### Exercise aim
Could you return the lines below exactly, from the first line up to and including the line that holds "Storitve (1373, 190)"?

══ Working data ══

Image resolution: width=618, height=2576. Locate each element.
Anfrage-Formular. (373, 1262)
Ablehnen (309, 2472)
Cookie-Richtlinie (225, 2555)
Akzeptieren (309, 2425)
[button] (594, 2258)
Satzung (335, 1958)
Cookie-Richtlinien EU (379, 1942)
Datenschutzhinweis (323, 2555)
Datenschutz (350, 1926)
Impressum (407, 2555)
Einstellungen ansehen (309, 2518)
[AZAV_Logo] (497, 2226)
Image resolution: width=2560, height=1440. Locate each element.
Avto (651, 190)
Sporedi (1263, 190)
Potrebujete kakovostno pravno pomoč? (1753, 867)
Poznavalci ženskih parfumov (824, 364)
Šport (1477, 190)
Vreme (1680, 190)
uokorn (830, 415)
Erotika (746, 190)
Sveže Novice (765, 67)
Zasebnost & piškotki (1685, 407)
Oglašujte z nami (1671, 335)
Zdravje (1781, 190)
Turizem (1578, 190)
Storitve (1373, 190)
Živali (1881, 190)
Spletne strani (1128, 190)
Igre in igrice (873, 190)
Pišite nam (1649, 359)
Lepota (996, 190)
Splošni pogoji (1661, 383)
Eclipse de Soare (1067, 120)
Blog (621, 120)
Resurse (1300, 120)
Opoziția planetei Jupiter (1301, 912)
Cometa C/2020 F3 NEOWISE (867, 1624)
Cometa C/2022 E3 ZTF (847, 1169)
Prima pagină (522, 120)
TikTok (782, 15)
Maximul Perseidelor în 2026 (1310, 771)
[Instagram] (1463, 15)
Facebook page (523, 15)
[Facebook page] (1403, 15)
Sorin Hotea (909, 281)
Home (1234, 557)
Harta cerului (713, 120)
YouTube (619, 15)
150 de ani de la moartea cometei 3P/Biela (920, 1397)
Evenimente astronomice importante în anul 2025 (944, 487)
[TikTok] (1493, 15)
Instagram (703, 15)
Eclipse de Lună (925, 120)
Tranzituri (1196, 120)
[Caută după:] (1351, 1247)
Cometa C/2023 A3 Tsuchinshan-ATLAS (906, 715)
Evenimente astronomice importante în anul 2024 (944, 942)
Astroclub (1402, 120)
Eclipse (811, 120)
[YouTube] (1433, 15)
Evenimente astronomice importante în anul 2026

═══

### Solution
Image resolution: width=618, height=2576. Locate each element.
Anfrage-Formular. (373, 1262)
Ablehnen (309, 2472)
Cookie-Richtlinie (225, 2555)
Akzeptieren (309, 2425)
[button] (594, 2258)
Satzung (335, 1958)
Cookie-Richtlinien EU (379, 1942)
Datenschutzhinweis (323, 2555)
Datenschutz (350, 1926)
Impressum (407, 2555)
Einstellungen ansehen (309, 2518)
[AZAV_Logo] (497, 2226)
Image resolution: width=2560, height=1440. Locate each element.
Avto (651, 190)
Sporedi (1263, 190)
Potrebujete kakovostno pravno pomoč? (1753, 867)
Poznavalci ženskih parfumov (824, 364)
Šport (1477, 190)
Vreme (1680, 190)
uokorn (830, 415)
Erotika (746, 190)
Sveže Novice (765, 67)
Zasebnost & piškotki (1685, 407)
Oglašujte z nami (1671, 335)
Zdravje (1781, 190)
Turizem (1578, 190)
Storitve (1373, 190)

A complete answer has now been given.